Agentenklänge – ohne Film

■ Bremer Band „Agentenmusik“ füllte die Lila Eule

Wer kennt sie noch: Agentenkrimis wie „Die 9 Finger des Mürgers“, „Die geheimen Zombies des Dr. Böhm“ oder „Im Auftrag des Roten Atoms“? Genau.

Niemand. Denn diese 60er-Jahre-Filme gibt es natürlich nicht. Dafür aber die Musik dazu. Agentenmusik eben. Mittwochabend brachte die gleichnamige Bremer Band die neue alte Lila Eule zum Bersten, als sie im Rahmen der Blue Moon Bar ihr neues Vinyl, „Agentenmusik Play Themes From Famous German 'Krimi' Movies“ vorstellte.

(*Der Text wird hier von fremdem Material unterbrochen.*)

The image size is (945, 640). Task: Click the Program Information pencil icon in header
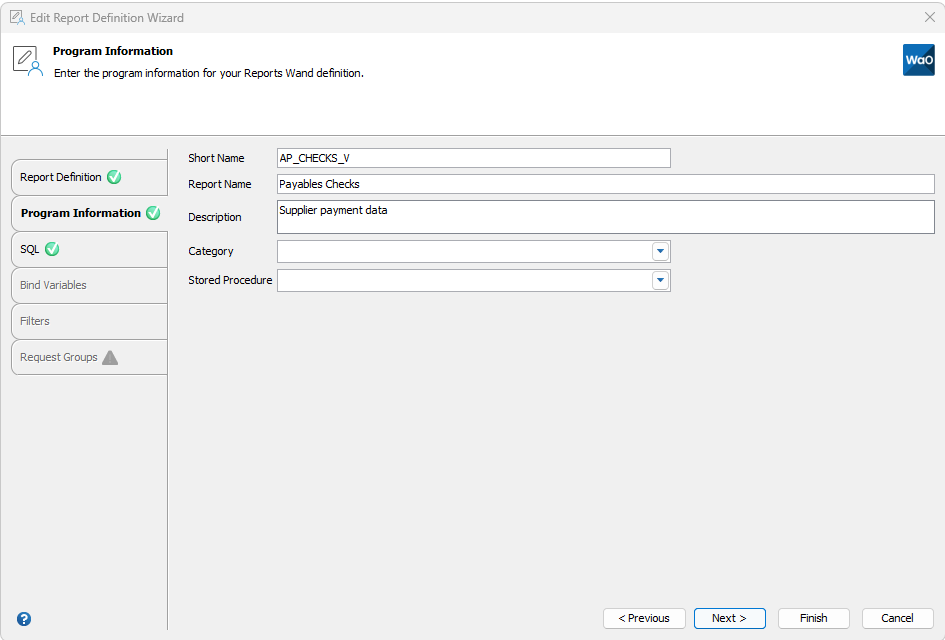click(x=27, y=61)

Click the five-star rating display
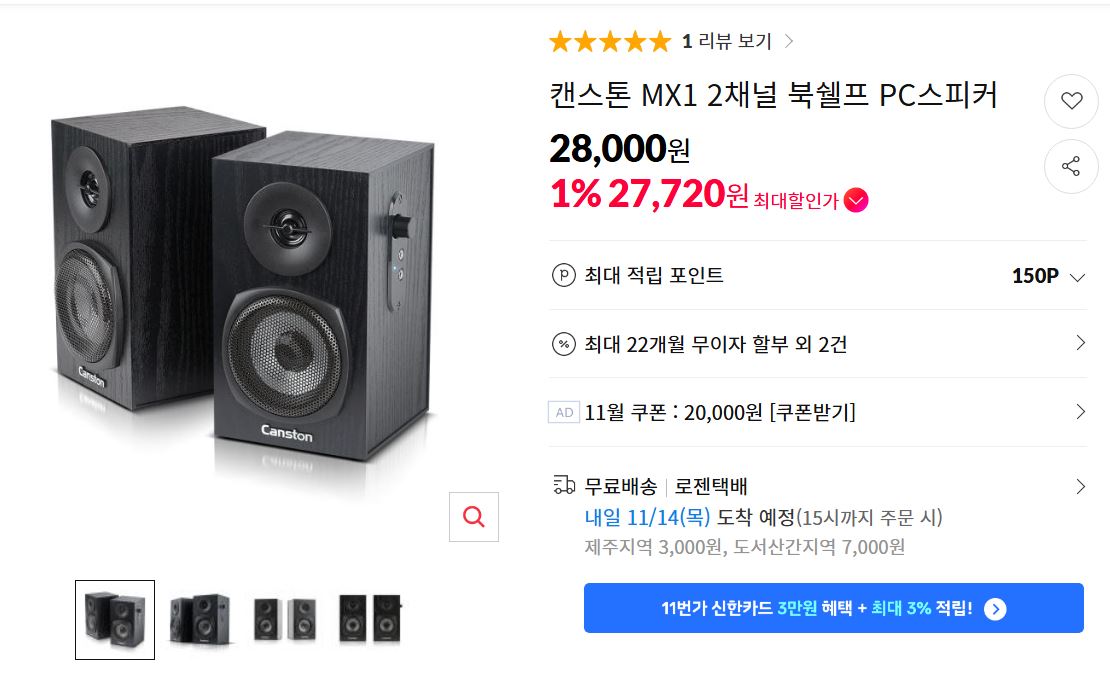pos(609,41)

Und da wackelten sogar die gepflegten Koteletten der Zuhörer, als die Herren ihre treffsichere instrumentale Mixtur aus surfender Gitarre (Andreas Wolfinger), warmer Hammondorgel (Anders Becker), treibendem Schlagzeug (Martin König) und groovendem Bass (Andreas Vick) aus dem Koffer packten. Eine eigenwillige Mischung, die an die Klänge der Beach Boys, Isaac Hayes wie an Cowboysongs erinnert. Aber des Agenten 45er Magnum ist nun mal der swingende Spannungsbogen des Musikers.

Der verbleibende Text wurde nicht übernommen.